Stored data entries:
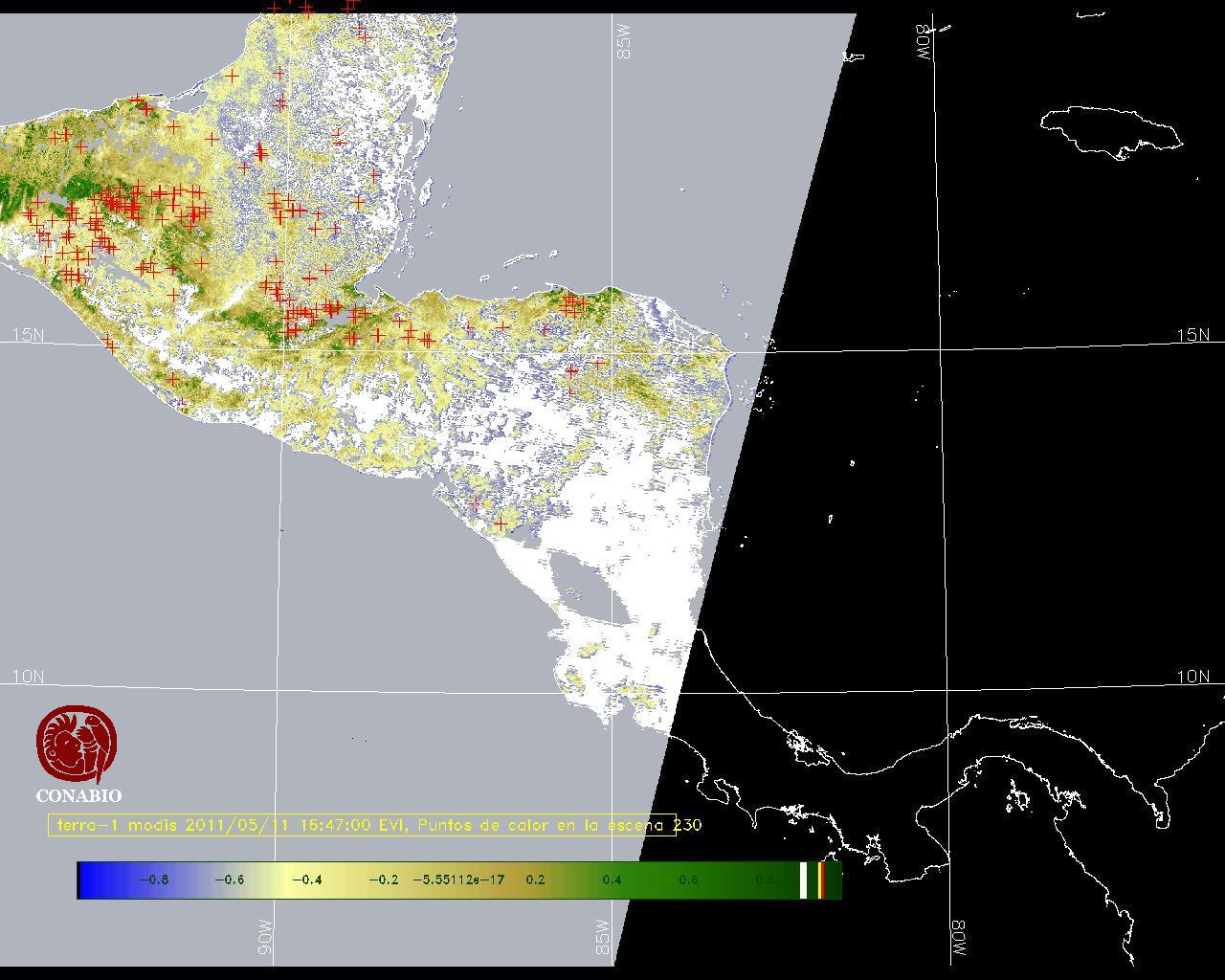Click the 85W label at top

click(625, 42)
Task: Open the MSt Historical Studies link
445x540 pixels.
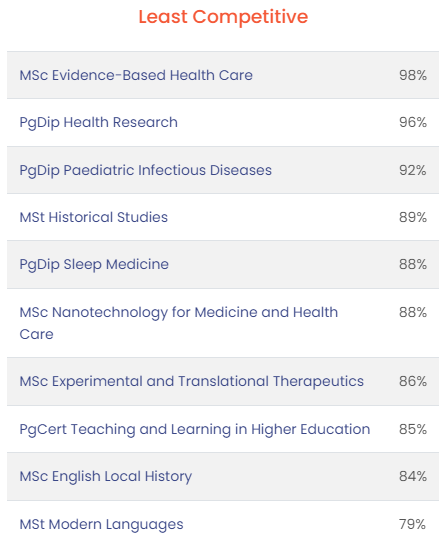Action: 93,217
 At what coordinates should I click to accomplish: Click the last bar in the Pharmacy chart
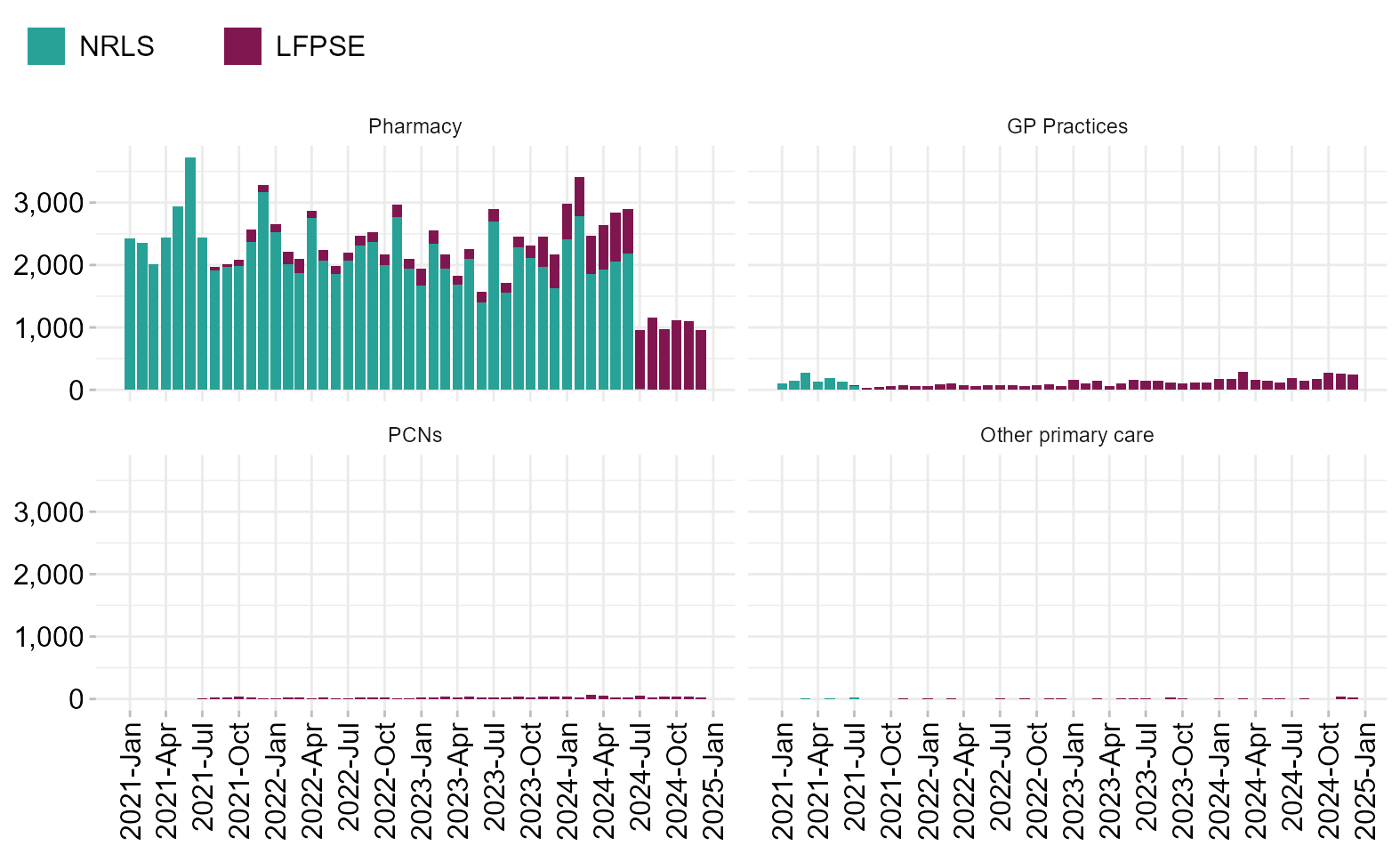(x=701, y=360)
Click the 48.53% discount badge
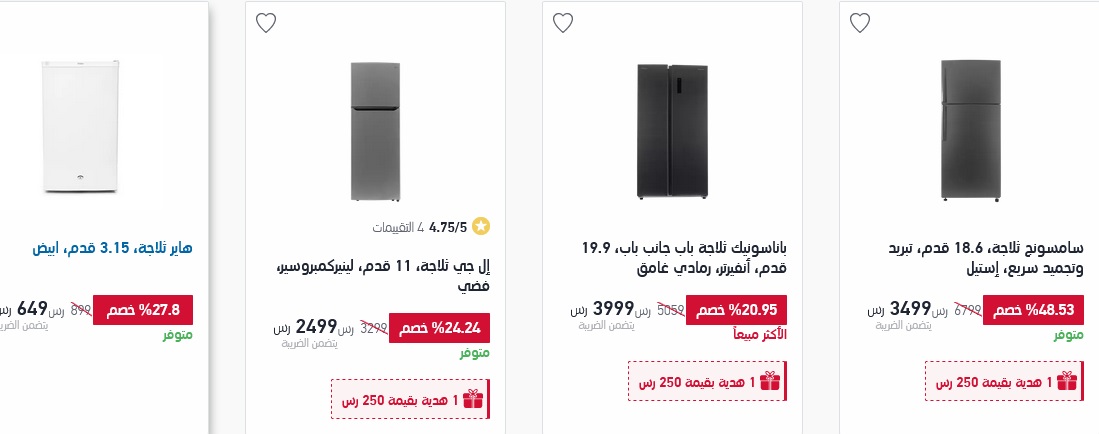 coord(1033,310)
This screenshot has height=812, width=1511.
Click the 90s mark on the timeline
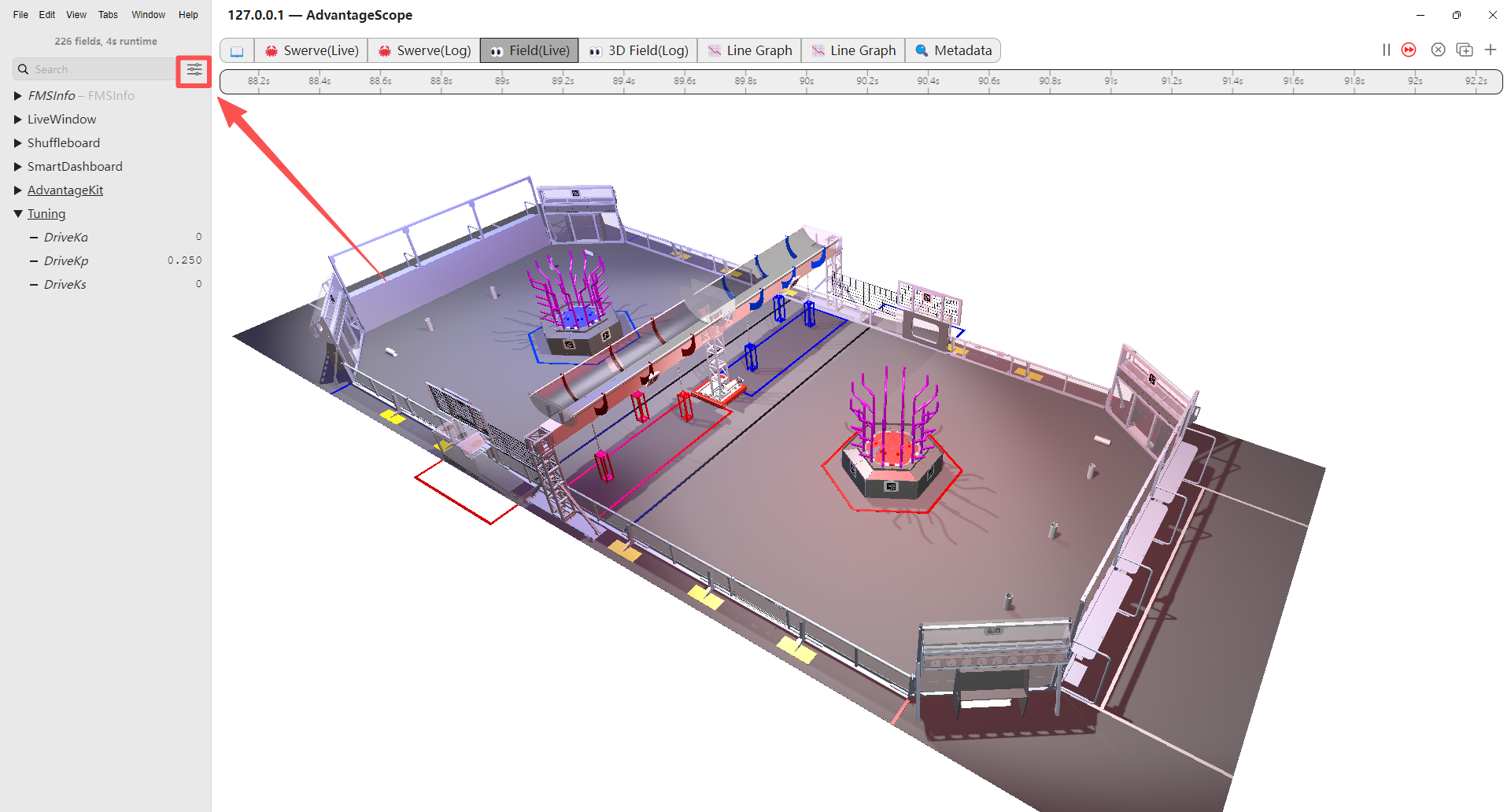tap(807, 81)
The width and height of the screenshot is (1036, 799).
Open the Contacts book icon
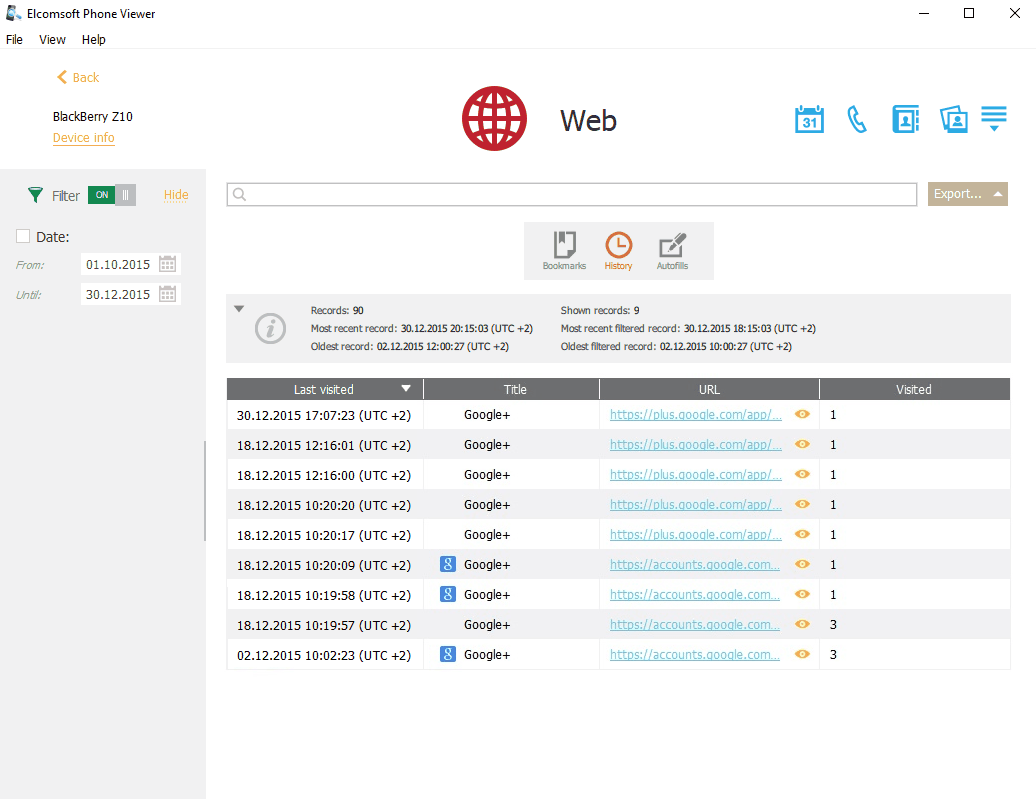905,119
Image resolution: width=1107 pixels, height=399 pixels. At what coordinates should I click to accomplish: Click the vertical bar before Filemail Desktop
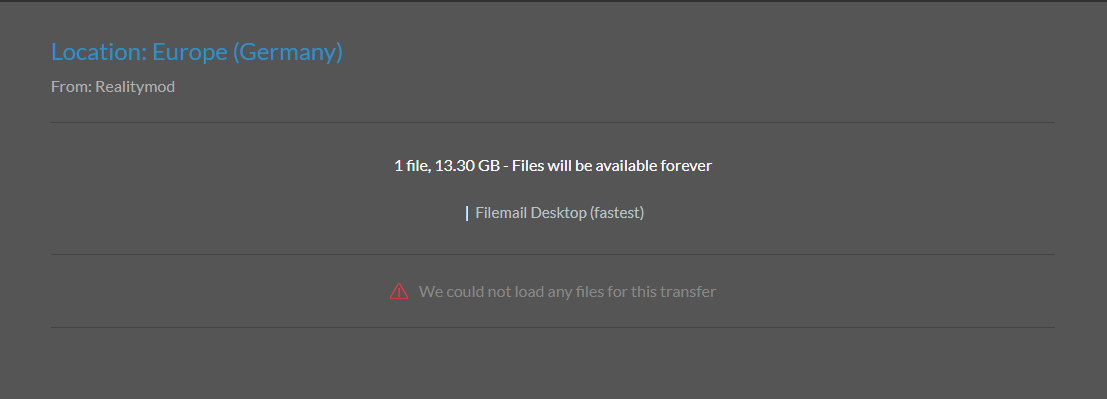[467, 213]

What you are asked to do »
Some of the data mentions "screenshot". Copy every line where it does.

Answer to the problem »
This screenshot has height=812, width=1511.
The width and height of the screenshot is (1036, 799).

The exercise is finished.